┌─ Records to process

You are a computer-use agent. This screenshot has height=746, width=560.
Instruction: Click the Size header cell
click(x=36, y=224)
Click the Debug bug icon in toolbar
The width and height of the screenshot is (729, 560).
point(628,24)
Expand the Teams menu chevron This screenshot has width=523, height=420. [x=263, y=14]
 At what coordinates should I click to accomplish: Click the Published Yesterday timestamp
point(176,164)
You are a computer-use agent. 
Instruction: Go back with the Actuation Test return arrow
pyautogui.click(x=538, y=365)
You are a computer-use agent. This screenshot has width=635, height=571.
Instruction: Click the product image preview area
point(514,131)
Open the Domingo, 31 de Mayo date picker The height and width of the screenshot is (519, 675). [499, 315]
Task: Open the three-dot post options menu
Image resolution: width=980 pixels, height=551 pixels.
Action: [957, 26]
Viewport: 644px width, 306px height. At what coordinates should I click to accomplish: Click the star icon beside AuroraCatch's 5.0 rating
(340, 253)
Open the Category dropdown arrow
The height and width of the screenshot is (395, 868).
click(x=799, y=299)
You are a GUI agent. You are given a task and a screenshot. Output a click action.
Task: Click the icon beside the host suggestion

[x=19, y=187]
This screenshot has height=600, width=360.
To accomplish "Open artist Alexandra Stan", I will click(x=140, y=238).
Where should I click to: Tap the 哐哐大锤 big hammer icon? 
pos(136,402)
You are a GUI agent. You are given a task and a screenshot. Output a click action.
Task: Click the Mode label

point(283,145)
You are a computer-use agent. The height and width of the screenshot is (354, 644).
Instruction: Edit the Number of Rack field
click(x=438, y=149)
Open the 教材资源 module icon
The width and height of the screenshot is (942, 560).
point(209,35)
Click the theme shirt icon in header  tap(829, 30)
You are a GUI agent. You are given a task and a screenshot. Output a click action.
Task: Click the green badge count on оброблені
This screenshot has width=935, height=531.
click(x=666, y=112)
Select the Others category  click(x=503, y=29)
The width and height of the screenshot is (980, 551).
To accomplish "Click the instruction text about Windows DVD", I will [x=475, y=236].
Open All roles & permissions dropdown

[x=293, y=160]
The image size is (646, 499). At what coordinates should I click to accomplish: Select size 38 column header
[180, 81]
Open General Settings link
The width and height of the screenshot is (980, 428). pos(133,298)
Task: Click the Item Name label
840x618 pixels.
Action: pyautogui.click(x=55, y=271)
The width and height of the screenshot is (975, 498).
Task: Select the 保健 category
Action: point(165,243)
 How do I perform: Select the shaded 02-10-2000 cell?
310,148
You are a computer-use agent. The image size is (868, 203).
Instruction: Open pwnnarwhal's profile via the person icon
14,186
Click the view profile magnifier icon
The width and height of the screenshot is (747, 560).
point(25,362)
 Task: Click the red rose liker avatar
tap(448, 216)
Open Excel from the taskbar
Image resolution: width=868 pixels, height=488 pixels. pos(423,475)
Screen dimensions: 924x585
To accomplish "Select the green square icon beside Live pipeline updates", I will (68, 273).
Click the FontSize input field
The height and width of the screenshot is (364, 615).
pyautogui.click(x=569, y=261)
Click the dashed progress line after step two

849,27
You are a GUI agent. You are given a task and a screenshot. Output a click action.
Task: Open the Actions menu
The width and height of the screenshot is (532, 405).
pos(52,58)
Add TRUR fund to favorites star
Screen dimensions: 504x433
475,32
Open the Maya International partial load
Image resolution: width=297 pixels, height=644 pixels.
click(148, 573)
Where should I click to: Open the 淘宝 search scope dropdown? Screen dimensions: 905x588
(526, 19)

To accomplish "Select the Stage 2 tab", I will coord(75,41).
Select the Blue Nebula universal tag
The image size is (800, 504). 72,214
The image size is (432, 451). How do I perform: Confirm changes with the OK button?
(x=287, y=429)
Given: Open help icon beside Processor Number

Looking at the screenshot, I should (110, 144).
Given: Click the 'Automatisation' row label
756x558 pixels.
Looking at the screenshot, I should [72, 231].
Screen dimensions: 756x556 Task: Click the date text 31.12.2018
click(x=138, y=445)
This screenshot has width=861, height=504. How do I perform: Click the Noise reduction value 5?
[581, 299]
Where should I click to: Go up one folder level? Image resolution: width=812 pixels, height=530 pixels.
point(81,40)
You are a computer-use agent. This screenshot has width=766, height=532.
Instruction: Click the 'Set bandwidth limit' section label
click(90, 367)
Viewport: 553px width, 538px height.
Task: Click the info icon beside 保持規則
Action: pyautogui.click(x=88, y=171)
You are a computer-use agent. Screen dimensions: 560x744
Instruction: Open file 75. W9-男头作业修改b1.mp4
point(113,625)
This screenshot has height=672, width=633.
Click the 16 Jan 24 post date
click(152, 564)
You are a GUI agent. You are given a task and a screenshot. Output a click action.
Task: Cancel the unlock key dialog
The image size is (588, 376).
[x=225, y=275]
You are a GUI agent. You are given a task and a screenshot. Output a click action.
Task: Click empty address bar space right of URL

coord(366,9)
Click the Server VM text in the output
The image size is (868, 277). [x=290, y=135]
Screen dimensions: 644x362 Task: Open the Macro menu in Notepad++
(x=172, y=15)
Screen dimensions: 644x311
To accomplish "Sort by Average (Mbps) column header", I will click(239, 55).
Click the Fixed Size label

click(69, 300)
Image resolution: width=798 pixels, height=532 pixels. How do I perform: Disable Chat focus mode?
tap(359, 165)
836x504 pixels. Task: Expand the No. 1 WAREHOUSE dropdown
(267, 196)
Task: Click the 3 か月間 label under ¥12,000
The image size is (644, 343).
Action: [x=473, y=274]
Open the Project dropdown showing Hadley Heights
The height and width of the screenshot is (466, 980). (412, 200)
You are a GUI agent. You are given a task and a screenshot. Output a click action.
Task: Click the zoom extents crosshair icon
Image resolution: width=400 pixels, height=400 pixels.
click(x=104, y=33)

└─

→ Task details
Please output every record exactly as it appears.

→ Task result
You are a computer-use agent. This screenshot has height=746, width=560.
Instruction: Click the Size header cell
click(x=36, y=224)
Click the Debug bug icon in toolbar
The width and height of the screenshot is (729, 560).
point(628,24)
Expand the Teams menu chevron This screenshot has width=523, height=420. [x=263, y=14]
 At what coordinates should I click to accomplish: Click the Published Yesterday timestamp
point(176,164)
You are a computer-use agent. 
Instruction: Go back with the Actuation Test return arrow
pyautogui.click(x=538, y=365)
You are a computer-use agent. This screenshot has width=635, height=571.
Instruction: Click the product image preview area
point(514,131)
Open the Domingo, 31 de Mayo date picker The height and width of the screenshot is (519, 675). [499, 315]
Task: Open the three-dot post options menu
Image resolution: width=980 pixels, height=551 pixels.
Action: [957, 26]
Viewport: 644px width, 306px height. At what coordinates should I click to accomplish: Click the star icon beside AuroraCatch's 5.0 rating
(340, 253)
Open the Category dropdown arrow
The height and width of the screenshot is (395, 868).
click(x=799, y=299)
You are a GUI agent. You are given a task and a screenshot. Output a click action.
Task: Click the icon beside the host suggestion

[x=19, y=187]
This screenshot has height=600, width=360.
To accomplish "Open artist Alexandra Stan", I will click(x=140, y=238).
Where should I click to: Tap the 哐哐大锤 big hammer icon? 
pos(136,402)
You are a GUI agent. You are given a task and a screenshot. Output a click action.
Task: Click the Mode label

point(283,145)
You are a computer-use agent. The height and width of the screenshot is (354, 644).
Instruction: Edit the Number of Rack field
click(x=438, y=149)
Open the 教材资源 module icon
The width and height of the screenshot is (942, 560).
point(209,35)
Click the theme shirt icon in header  tap(829, 30)
You are a GUI agent. You are given a task and a screenshot. Output a click action.
Task: Click the green badge count on оброблені
This screenshot has width=935, height=531.
click(x=666, y=112)
Select the Others category  click(x=503, y=29)
The width and height of the screenshot is (980, 551).
To accomplish "Click the instruction text about Windows DVD", I will [x=475, y=236].
Open All roles & permissions dropdown

[x=293, y=160]
The image size is (646, 499). At what coordinates should I click to accomplish: Select size 38 column header
[180, 81]
Open General Settings link
The width and height of the screenshot is (980, 428). pos(133,298)
Task: Click the Item Name label
840x618 pixels.
Action: pyautogui.click(x=55, y=271)
The width and height of the screenshot is (975, 498).
Task: Select the 保健 category
Action: point(165,243)
 How do I perform: Select the shaded 02-10-2000 cell?
310,148
You are a computer-use agent. The image size is (868, 203).
Instruction: Open pwnnarwhal's profile via the person icon
14,186
Click the view profile magnifier icon
The width and height of the screenshot is (747, 560).
point(25,362)
 Task: Click the red rose liker avatar
tap(448, 216)
Open Excel from the taskbar
Image resolution: width=868 pixels, height=488 pixels. pos(423,475)
Screen dimensions: 924x585
To accomplish "Select the green square icon beside Live pipeline updates", I will (68, 273).
Click the FontSize input field
The height and width of the screenshot is (364, 615).
pyautogui.click(x=569, y=261)
Click the dashed progress line after step two

849,27
You are a GUI agent. You are given a task and a screenshot. Output a click action.
Task: Open the Actions menu
The width and height of the screenshot is (532, 405).
pos(52,58)
Add TRUR fund to favorites star
Screen dimensions: 504x433
475,32
Open the Maya International partial load
Image resolution: width=297 pixels, height=644 pixels.
click(148, 573)
Where should I click to: Open the 淘宝 search scope dropdown? Screen dimensions: 905x588
(526, 19)

To accomplish "Select the Stage 2 tab", I will coord(75,41).
Select the Blue Nebula universal tag
The image size is (800, 504). 72,214
The image size is (432, 451). How do I perform: Confirm changes with the OK button?
(x=287, y=429)
Given: Open help icon beside Processor Number

Looking at the screenshot, I should (110, 144).
Given: Click the 'Automatisation' row label
756x558 pixels.
Looking at the screenshot, I should [72, 231].
Screen dimensions: 756x556 Task: Click the date text 31.12.2018
click(x=138, y=445)
This screenshot has width=861, height=504. How do I perform: Click the Noise reduction value 5?
[581, 299]
Where should I click to: Go up one folder level? Image resolution: width=812 pixels, height=530 pixels.
point(81,40)
You are a computer-use agent. This screenshot has width=766, height=532.
Instruction: Click the 'Set bandwidth limit' section label
click(90, 367)
Viewport: 553px width, 538px height.
Task: Click the info icon beside 保持規則
Action: pyautogui.click(x=88, y=171)
You are a computer-use agent. Screen dimensions: 560x744
Instruction: Open file 75. W9-男头作业修改b1.mp4
point(113,625)
This screenshot has height=672, width=633.
Click the 16 Jan 24 post date
click(152, 564)
You are a GUI agent. You are given a task and a screenshot. Output a click action.
Task: Cancel the unlock key dialog
The image size is (588, 376).
[x=225, y=275]
You are a GUI agent. You are given a task and a screenshot. Output a click action.
Task: Click empty address bar space right of URL

coord(366,9)
Click the Server VM text in the output
The image size is (868, 277). [x=290, y=135]
Screen dimensions: 644x362 Task: Open the Macro menu in Notepad++
(x=172, y=15)
Screen dimensions: 644x311
To accomplish "Sort by Average (Mbps) column header", I will click(239, 55).
Click the Fixed Size label

click(69, 300)
Image resolution: width=798 pixels, height=532 pixels. How do I perform: Disable Chat focus mode?
tap(359, 165)
836x504 pixels. Task: Expand the No. 1 WAREHOUSE dropdown
(267, 196)
Task: Click the 3 か月間 label under ¥12,000
The image size is (644, 343).
Action: [x=473, y=274]
Open the Project dropdown showing Hadley Heights
The height and width of the screenshot is (466, 980). (412, 200)
You are a GUI agent. You are given a task and a screenshot. Output a click action.
Task: Click the zoom extents crosshair icon
Image resolution: width=400 pixels, height=400 pixels.
click(x=104, y=33)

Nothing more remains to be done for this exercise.